BACKGROUND: Since metatarsal osteotomy was first used to treat metatarsalgia in the early twentieth century, many techniques have been described to accomplish the basic aim of reduction of load transmission through the operated metatarsal and reduction of localized high pressure on the plantar surface of the metatarsal. Our study examined two popular distal metatarsal neck osteotomies used for the relief of central metatarsalgia and the biomechanical changes that result from their use in a cadaver forefoot model.

METHODS: After applying 445 N (100 lbs) of axially directed force, we measured plantar pressure using the TekScan HR Mat (TekScan, Inc., South Boston, MA) in twelve paired, thawed, fresh-frozen intact cadaver legs, then after either a Weil or chevron osteotomy of the second metatarsal and finally after the addition of the same osteotomy of the third metatarsal.

RESULTS: Load in the forefoot was not significantly affected by the Weil osteotomy. A significant increase in load was produced in the first metatarsal region, and significant decreases in load were produced beneath the operated metatarsal heads after the chevron osteotomy. Average pressure in the contact area of the forefoot showed similar trends; however, load and pressure changes occurred independently, owing to the changes in contact area produced by the osteotomies. No significant changes were observed in the nonoperated metatarsal regions.
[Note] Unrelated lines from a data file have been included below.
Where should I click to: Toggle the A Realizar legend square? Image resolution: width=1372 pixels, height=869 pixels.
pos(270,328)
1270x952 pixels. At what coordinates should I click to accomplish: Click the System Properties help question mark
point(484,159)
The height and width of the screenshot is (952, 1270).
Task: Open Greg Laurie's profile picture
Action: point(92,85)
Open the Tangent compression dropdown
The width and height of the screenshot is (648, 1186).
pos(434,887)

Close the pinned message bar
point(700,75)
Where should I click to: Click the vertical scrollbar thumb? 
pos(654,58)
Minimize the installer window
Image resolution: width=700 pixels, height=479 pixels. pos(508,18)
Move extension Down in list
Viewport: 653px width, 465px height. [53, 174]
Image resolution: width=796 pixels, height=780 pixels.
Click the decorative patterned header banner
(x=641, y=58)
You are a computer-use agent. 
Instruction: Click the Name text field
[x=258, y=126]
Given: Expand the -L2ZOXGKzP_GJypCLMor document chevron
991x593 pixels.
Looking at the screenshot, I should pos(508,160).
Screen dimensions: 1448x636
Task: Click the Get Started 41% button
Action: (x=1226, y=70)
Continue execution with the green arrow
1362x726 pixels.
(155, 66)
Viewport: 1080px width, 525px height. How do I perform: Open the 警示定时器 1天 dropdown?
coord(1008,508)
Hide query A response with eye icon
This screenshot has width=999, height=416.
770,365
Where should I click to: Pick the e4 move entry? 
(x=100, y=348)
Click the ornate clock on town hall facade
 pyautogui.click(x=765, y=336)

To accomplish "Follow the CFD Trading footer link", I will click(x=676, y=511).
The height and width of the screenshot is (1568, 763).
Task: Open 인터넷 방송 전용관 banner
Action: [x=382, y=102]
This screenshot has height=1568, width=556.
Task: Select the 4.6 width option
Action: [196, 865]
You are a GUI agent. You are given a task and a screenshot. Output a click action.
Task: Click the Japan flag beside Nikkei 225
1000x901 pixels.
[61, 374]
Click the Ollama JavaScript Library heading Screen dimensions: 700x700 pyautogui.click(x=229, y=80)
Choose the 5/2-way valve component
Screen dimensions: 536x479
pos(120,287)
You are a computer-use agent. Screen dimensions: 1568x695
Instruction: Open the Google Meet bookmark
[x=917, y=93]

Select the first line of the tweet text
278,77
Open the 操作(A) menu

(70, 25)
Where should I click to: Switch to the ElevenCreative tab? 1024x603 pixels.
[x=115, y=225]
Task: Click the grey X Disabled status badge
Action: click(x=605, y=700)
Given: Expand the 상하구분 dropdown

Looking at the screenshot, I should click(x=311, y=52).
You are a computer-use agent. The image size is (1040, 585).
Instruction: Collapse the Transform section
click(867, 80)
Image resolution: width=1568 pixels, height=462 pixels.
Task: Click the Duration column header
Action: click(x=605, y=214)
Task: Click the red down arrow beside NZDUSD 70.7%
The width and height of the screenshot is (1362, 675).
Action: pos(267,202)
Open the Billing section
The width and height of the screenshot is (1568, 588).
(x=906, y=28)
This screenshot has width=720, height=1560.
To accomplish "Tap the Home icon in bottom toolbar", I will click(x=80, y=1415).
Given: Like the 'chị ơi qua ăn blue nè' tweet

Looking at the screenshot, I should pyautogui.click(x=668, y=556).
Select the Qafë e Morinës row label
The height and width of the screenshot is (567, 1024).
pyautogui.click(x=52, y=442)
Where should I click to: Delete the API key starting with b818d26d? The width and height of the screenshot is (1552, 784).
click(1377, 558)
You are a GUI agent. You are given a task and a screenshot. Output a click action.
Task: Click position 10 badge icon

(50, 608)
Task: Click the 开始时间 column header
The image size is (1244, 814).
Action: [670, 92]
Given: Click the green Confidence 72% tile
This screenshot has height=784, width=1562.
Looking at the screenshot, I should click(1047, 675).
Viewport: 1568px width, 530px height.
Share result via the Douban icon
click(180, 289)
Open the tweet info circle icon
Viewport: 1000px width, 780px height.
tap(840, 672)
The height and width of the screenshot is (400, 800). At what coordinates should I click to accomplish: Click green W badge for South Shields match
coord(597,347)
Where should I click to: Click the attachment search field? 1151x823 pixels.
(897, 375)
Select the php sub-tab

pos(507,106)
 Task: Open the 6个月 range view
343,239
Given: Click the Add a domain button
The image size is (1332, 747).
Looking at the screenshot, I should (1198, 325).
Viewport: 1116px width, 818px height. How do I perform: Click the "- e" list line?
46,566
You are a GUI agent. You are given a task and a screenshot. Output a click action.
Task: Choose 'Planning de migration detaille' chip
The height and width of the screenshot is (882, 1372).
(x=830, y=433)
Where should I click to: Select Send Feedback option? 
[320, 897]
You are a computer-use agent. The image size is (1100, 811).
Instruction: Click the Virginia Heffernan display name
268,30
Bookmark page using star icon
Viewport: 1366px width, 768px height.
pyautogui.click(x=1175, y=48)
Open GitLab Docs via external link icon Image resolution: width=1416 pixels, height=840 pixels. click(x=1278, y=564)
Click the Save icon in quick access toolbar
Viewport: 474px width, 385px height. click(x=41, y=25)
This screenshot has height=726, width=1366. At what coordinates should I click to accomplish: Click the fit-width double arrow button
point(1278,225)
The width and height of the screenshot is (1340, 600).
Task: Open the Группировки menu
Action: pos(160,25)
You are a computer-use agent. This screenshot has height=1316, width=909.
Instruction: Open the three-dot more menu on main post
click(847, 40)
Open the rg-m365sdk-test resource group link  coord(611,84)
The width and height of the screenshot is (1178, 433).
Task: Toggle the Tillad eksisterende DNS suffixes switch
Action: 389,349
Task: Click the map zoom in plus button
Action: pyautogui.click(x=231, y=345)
CONCLUSIONS: In this model, the chevron osteotomy more effectively reduced load and plantar pressure in the operated metatarsal regions; however, increases in load and pressure were observed in the first metatarsal region. The increase in pressure without a change in load in region 3 (third metatarsal) after a Weil osteotomy of the third metatarsal was attributed to the creation of a plantar prominence. This study did not show a reduction in load transmission as a result of the Weil osteotomy, which contradicts the proposed mechanism of clinical benefit. An intact first ray likely prevents transfer of load or pressure to adjacent lesser metatarsals with chevron osteotomy.